# Has anyone tried LiveSmart Hearty Stew (chicken or salmon) from SmartPak?



## karenmeow (Feb 22, 2011)

Hi everyone,

I just joined and this is my first post... I have a 6.5 year old Maltese (named Pebbles) and a 2 year old rescue (named Ponyo, possible Jack Russell Terrier mix). I've been trying different foods for Pebbles because he started getting tear stains and I'm not sure why?? In the past few months, I have tried Merrick's, California Natural, Lotus, and Orijen.
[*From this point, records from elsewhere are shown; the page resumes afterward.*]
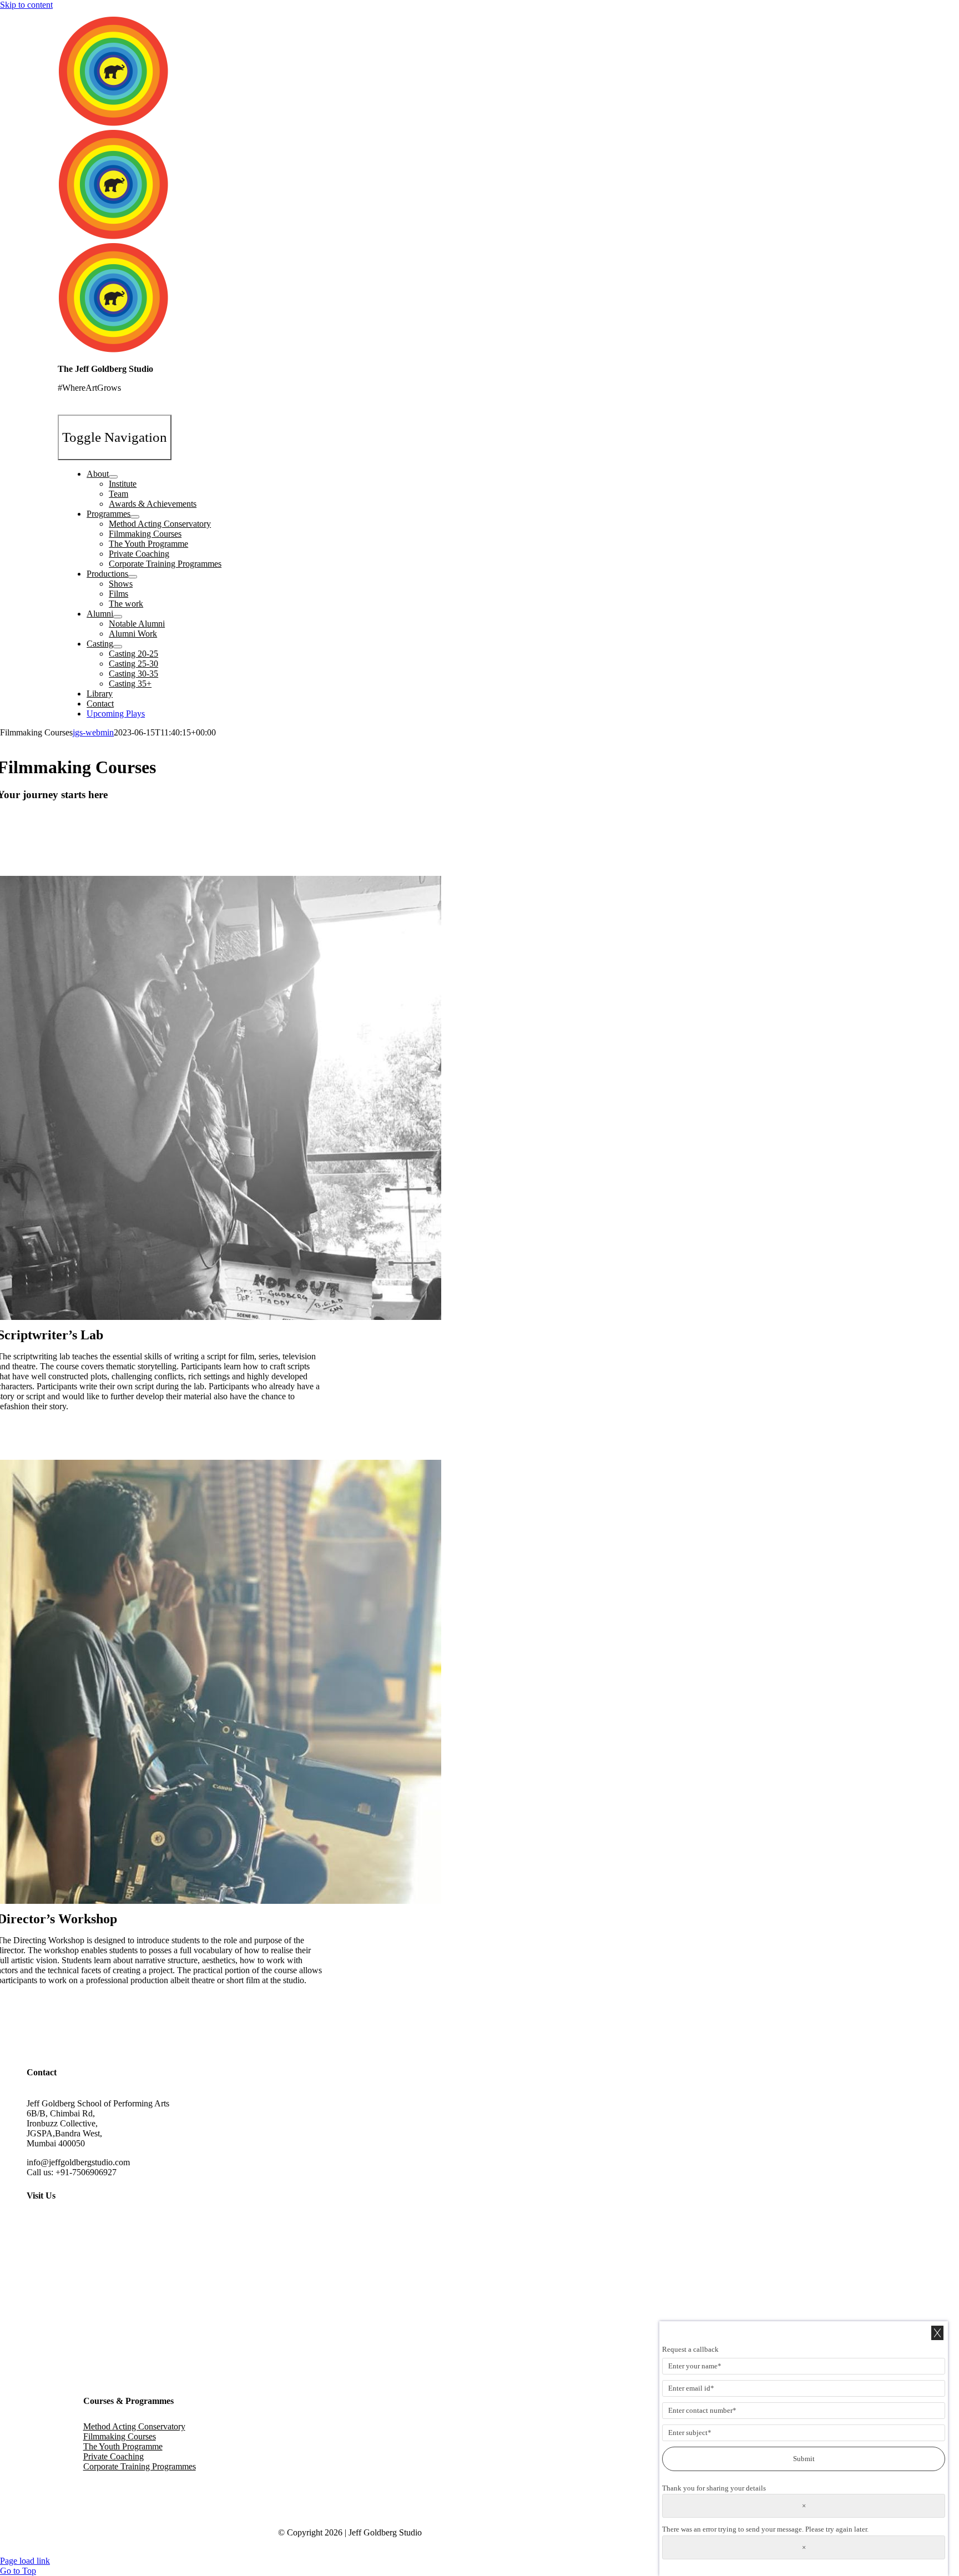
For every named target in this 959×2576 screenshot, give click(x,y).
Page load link (25, 2560)
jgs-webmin (93, 732)
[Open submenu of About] (113, 476)
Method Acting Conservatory (134, 2426)
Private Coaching (113, 2456)
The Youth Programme (123, 2446)
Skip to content (26, 4)
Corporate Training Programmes (139, 2466)
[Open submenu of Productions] (132, 576)
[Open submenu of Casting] (117, 646)
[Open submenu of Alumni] (117, 616)
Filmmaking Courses (119, 2436)
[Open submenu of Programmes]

I keep hearing that it is better to feed grain-free food so I'm trying Orijen.

I was browsing SmartPak (website for horse supplies, known for their SmartPak supplements) but I noticed they have a section for dogs now and I found these two stews that look interesting.

LiveSmart Hearty Chicken Stew - Adult Dog Food from SmartPak Equine
LiveSmart™ Hearty Chicken Stew: Hand Carved Chicken in Pumpkin Soup Formula

Hand-carved, human grade white meat chicken comes in a rich pumpkin soup with carrots and peas

Other Ingredients
Boneless Chicken, Water, Pumpkin, Carrot, Pea, Tapioca Starch, Sunflower Oil, Calcium Carbonate, Tricalcium Phosphate, Fish Oil, Xanthan Gum, Choline Chloride, Vitamin E Supplement, Zinc Sulfate, Ferrous Sulfate, Thiamine Mononitrate (Source of Vitamin B1), Nicotinic Acid (Source of Vitamin B3), Calcium Pantothenate, Vitamin A Supplement, Potassium Iodide, Manganese Sulfate, Vitamin D3 Supplement, Copper Sulfate, Riboflavin Supplement (Source of Vitamin B2), Pyridoxine Hydrochloride (Source of Vitamin B6), Folic Acid, Vitamin B12 Supplement.

LiveSmart Hearty Salmon Stew from SmartPak Equine
LiveSmart™ Hearty Salmon Stew: Wild Pacific Salmon in Sweet Potato Soup Formula

Human grade Wild Pacific Salmon comes in a rich sweet potato soup with pumpkin and peas.

Other Ingredients
Salmon, Water, Pumpkin, Pea, Sweet Potato, Tapioca Starch, Sunflower Oil, Calcium Carbonate, Tricalcium Phosphate, Guar Gum, Choline Chloride, Vitamin E Supplement, Zinc Sulfate, Ferrous Sulfate, Thiamine Mononitrate (Source of Vitamin B1), Niacin, Calcium Pantothenate, Manganese Sulfate, Vitamin A Supplement, Potassium Iodide, Copper Sulfate, Vitamin D3 Supplement, Riboflavin Supplement (Source of Vitamin B2), Pyridoxine Hydrochloride (Source of Vitamin B6), Folic Acid, Vitamin B12 Supplement.

How do these look?? I thought it was interesting because they both say they use "human grade" meat sources.


----------